* Task instructions
Transcribe the lines below verbatim, skipping the images.

* Pixel coordinate grounding data
══════

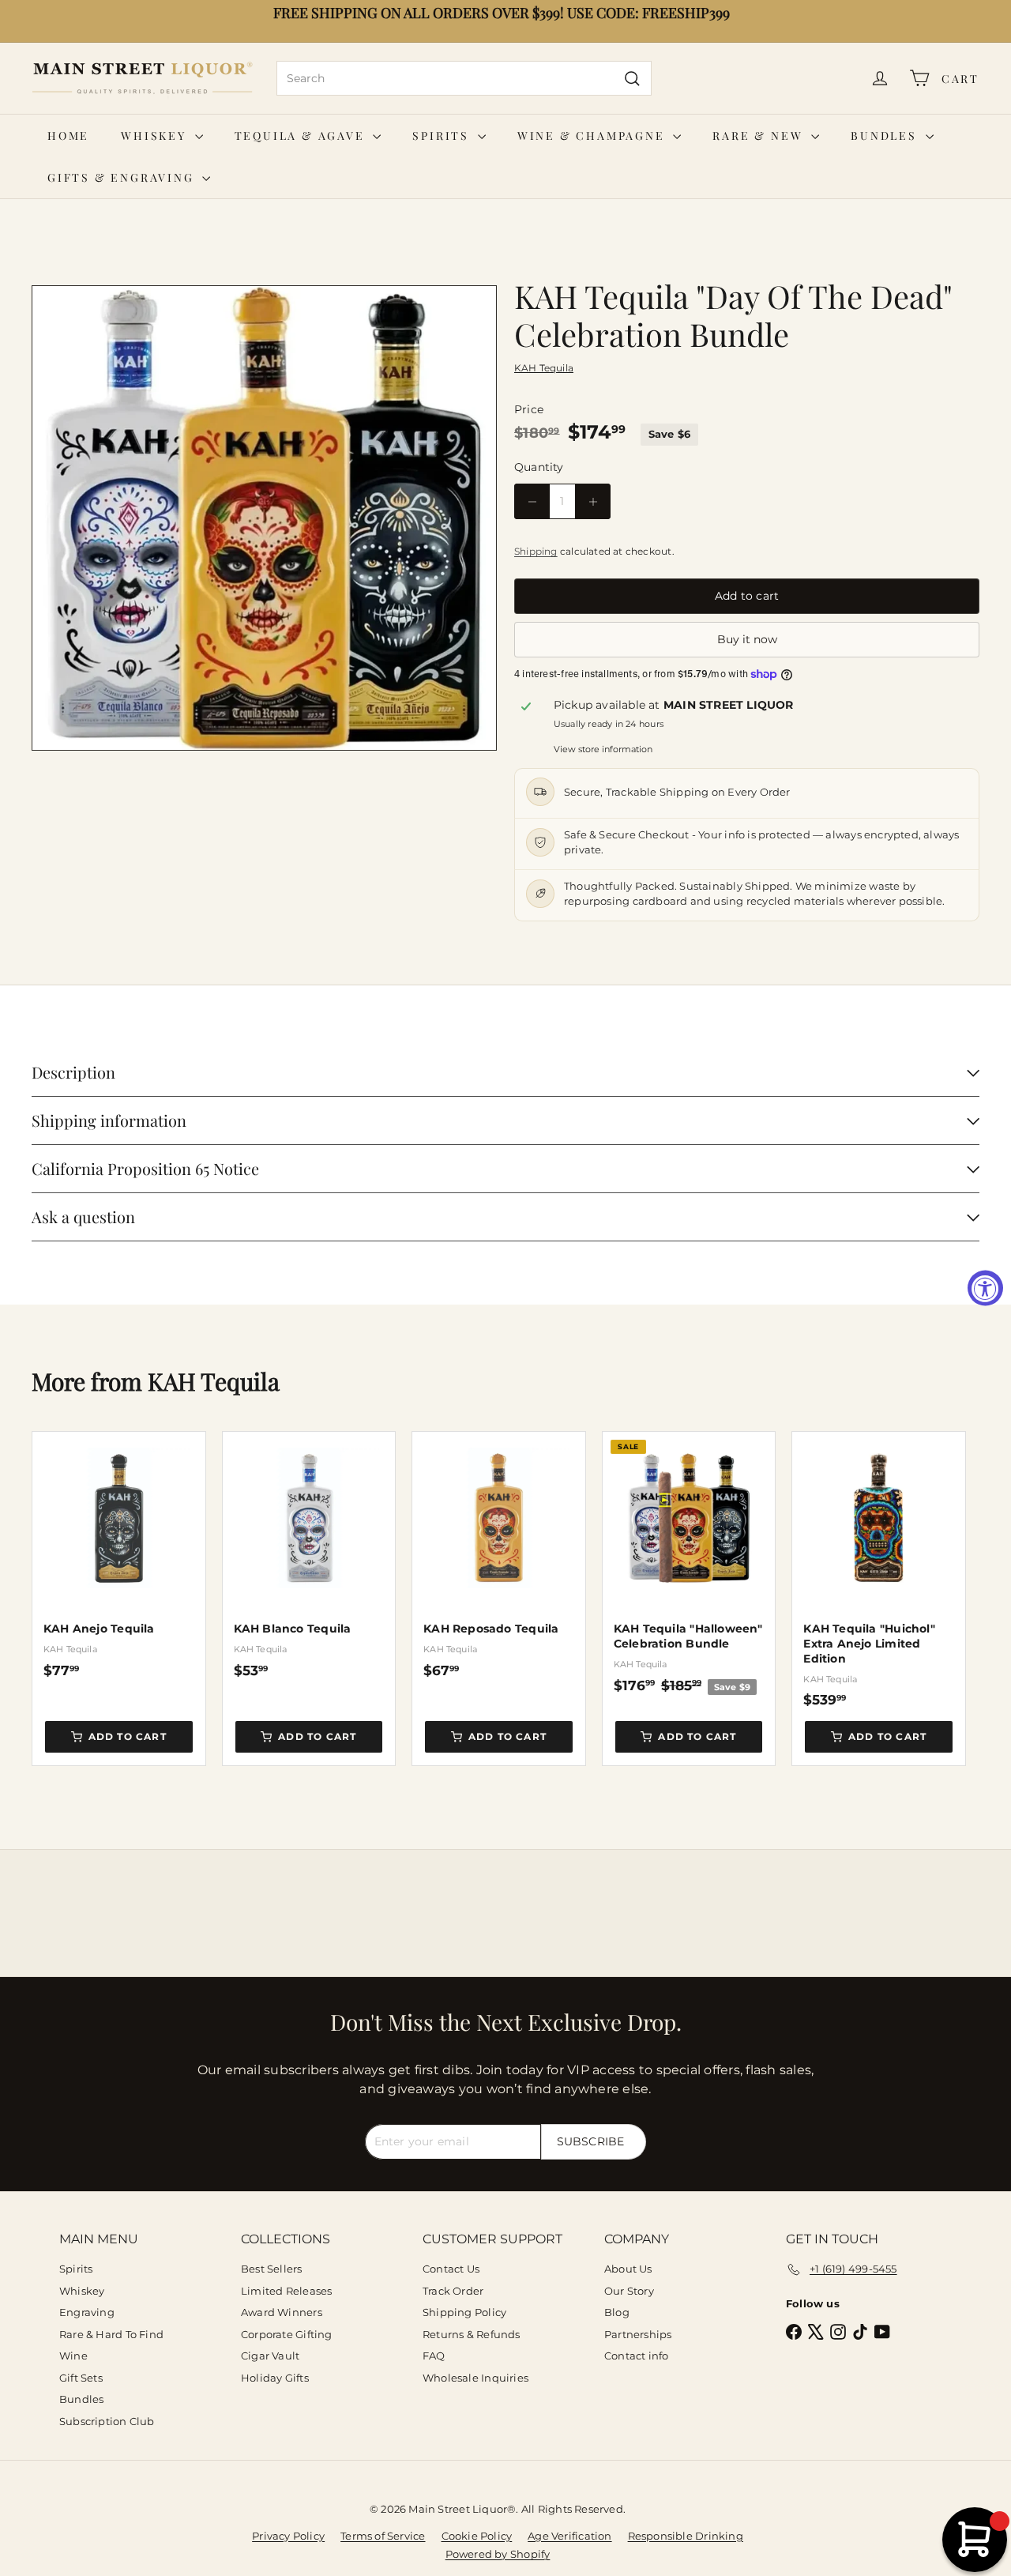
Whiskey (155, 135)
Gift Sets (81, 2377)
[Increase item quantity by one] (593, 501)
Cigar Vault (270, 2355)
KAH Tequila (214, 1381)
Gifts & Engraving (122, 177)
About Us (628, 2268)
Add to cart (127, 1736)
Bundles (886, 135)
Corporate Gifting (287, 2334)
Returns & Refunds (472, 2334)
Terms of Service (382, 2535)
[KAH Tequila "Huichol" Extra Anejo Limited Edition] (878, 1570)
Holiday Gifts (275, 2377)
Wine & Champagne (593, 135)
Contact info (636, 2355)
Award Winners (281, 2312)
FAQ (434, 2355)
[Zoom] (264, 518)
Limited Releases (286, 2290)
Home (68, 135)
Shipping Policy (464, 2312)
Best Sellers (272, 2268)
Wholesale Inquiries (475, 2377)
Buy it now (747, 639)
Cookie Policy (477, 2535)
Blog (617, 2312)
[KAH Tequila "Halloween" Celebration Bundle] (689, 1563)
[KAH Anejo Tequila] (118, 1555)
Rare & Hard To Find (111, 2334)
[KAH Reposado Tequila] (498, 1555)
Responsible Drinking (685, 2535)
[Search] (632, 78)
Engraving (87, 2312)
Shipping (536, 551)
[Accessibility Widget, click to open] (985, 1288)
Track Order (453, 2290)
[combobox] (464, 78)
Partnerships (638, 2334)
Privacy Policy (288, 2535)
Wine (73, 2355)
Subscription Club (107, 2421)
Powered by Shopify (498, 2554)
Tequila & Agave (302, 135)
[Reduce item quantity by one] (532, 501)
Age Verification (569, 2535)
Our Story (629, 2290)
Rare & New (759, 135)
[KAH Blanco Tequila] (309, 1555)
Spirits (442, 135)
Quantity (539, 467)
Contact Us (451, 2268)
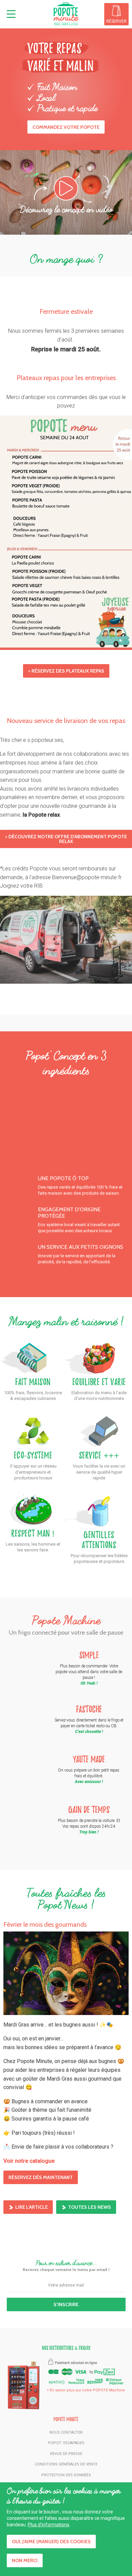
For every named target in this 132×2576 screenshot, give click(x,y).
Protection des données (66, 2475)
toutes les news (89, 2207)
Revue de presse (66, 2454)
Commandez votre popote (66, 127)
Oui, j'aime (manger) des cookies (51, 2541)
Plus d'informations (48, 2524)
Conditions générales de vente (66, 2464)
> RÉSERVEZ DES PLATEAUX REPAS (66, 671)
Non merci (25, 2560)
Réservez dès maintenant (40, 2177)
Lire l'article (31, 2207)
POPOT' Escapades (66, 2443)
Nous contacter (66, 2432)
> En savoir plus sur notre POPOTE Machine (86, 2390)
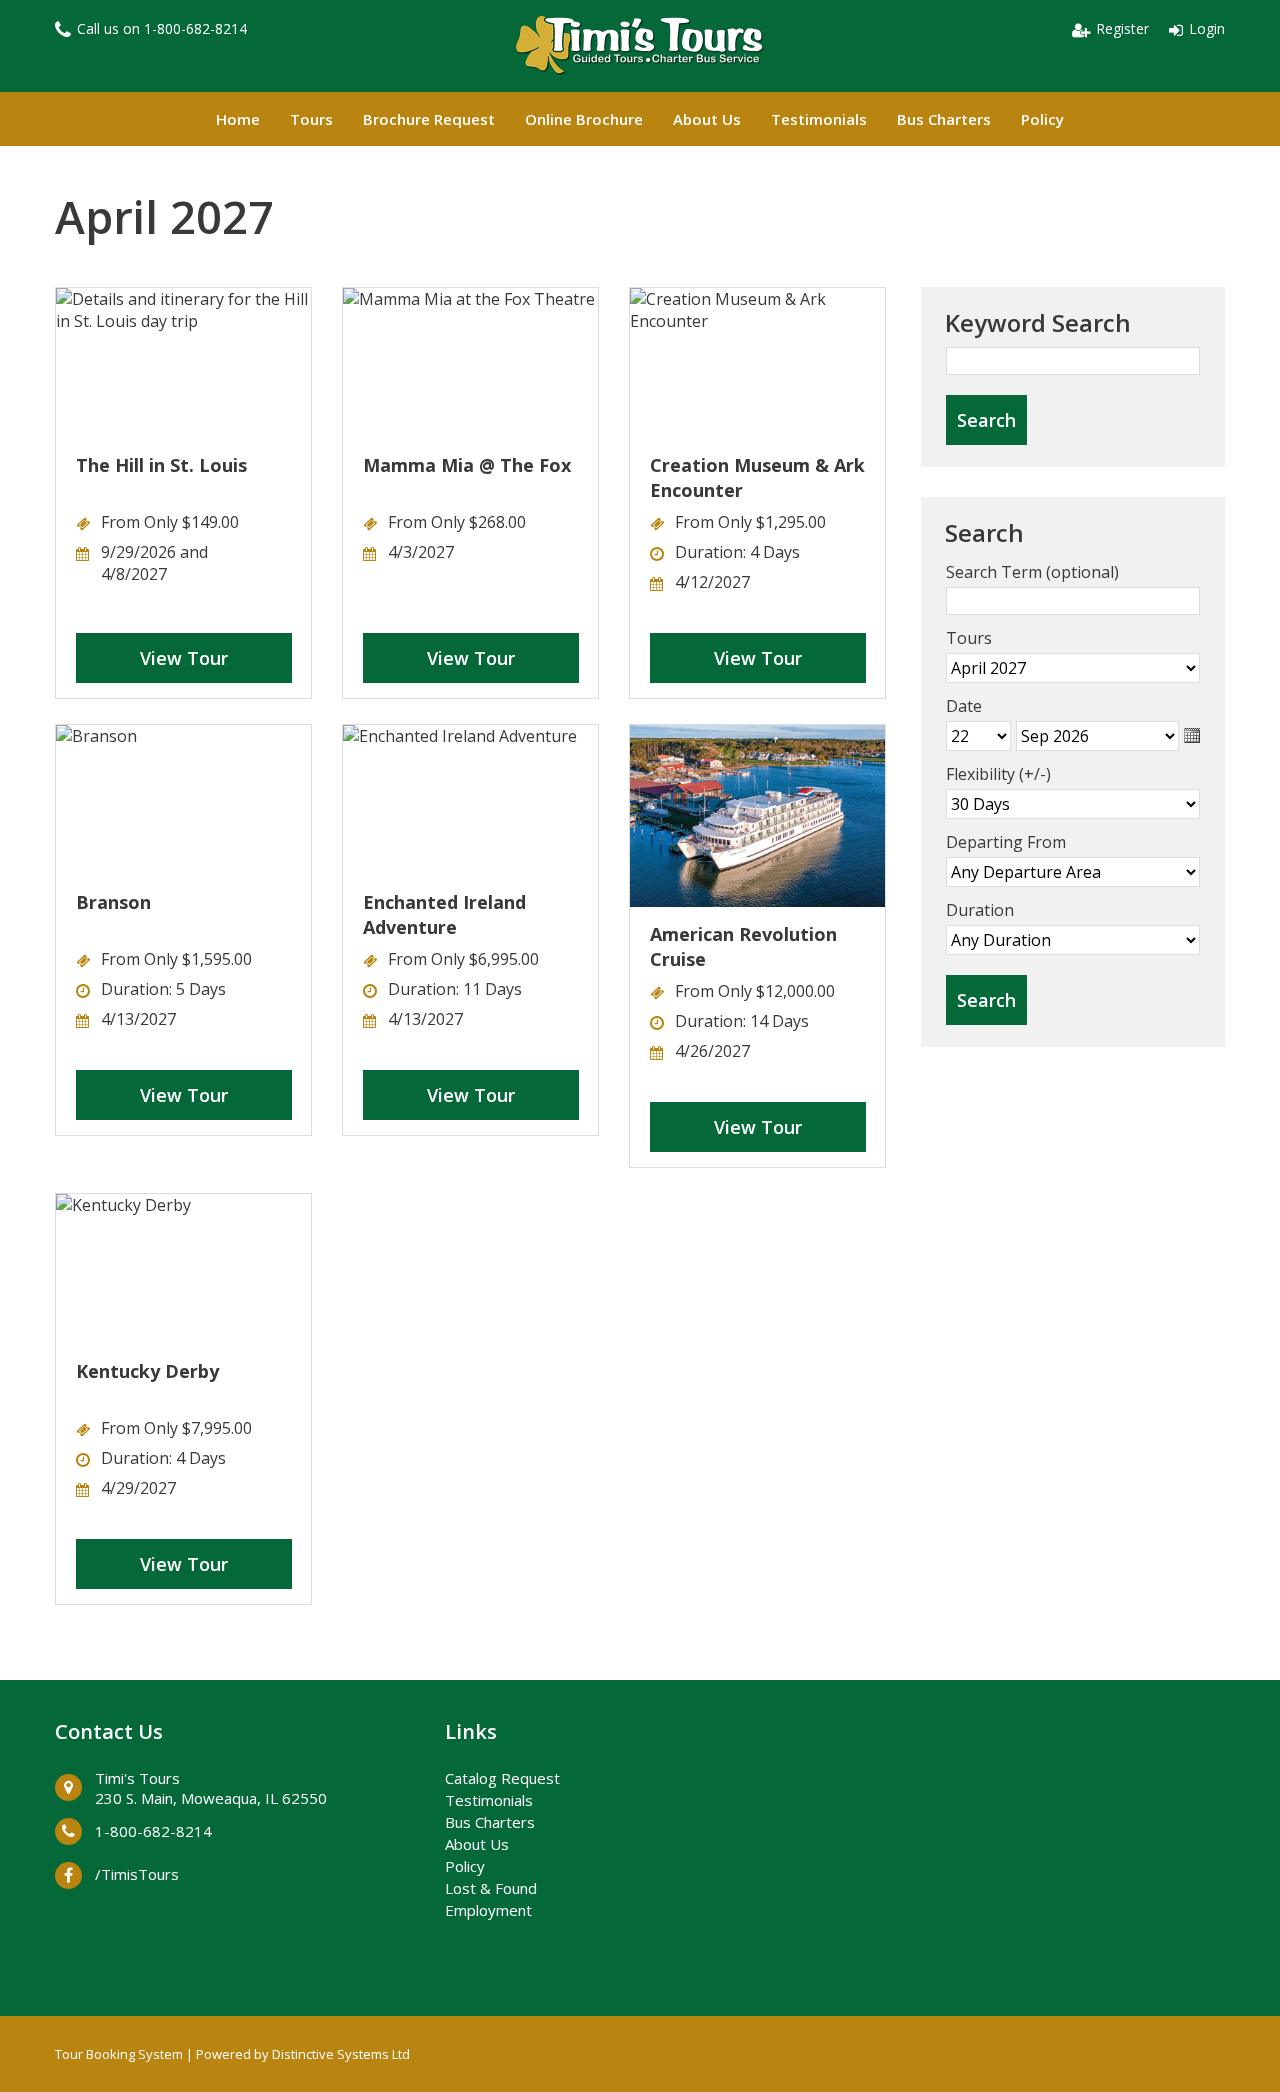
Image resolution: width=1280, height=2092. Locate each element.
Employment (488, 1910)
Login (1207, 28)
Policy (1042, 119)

══════

* Reply to the exercise
Whiskey (155, 135)
Gift Sets (81, 2377)
[Increase item quantity by one] (593, 501)
Cigar Vault (270, 2355)
KAH Tequila (214, 1381)
Gifts & Engraving (122, 177)
About Us (628, 2268)
Add to cart (127, 1736)
Bundles (886, 135)
Corporate Gifting (287, 2334)
Returns & Refunds (472, 2334)
Terms of Service (382, 2535)
[KAH Tequila "Huichol" Extra Anejo Limited Edition] (878, 1570)
Holiday Gifts (275, 2377)
Wine & Champagne (593, 135)
Contact info (636, 2355)
Award Winners (281, 2312)
FAQ (434, 2355)
[Zoom] (264, 518)
Limited Releases (286, 2290)
Home (68, 135)
Shipping Policy (464, 2312)
Best Sellers (272, 2268)
Wholesale Inquiries (475, 2377)
Buy it now (747, 639)
Cookie Policy (477, 2535)
Blog (617, 2312)
[KAH Tequila "Halloween" Celebration Bundle] (689, 1563)
[KAH Anejo Tequila] (118, 1555)
Rare & Hard To Find (111, 2334)
[KAH Reposado Tequila] (498, 1555)
Responsible Drinking (685, 2535)
[Search] (632, 78)
Engraving (87, 2312)
Shipping (536, 551)
[Accessibility Widget, click to open] (985, 1288)
Track Order (453, 2290)
[combobox] (464, 78)
Partnerships (638, 2334)
Privacy Policy (288, 2535)
Wine (73, 2355)
Subscription Club (107, 2421)
Powered by Shopify (498, 2554)
Tequila & Agave (302, 135)
[Reduce item quantity by one] (532, 501)
Age Verification (569, 2535)
Our Story (629, 2290)
Rare & New (759, 135)
[KAH Blanco Tequila] (309, 1555)
Spirits (442, 135)
Quantity (539, 467)
Contact Us (451, 2268)
For every named target in this 132×2576 screenshot, give click(x,y).
Protection des données (66, 2475)
toutes les news (89, 2207)
Revue de presse (66, 2454)
Commandez votre popote (66, 127)
Oui, j'aime (manger) des cookies (51, 2541)
Plus d'informations (48, 2524)
Conditions générales de vente (66, 2464)
> RÉSERVEZ DES PLATEAUX REPAS (66, 671)
Non merci (25, 2560)
Réservez dès maintenant (40, 2177)
Lire l'article (31, 2207)
POPOT' Escapades (66, 2443)
Nous contacter (66, 2432)
> En savoir plus sur notre POPOTE Machine (86, 2390)
Image resolution: width=1280, height=2092. Locate each element.
Employment (488, 1910)
Login (1207, 28)
Policy (1042, 119)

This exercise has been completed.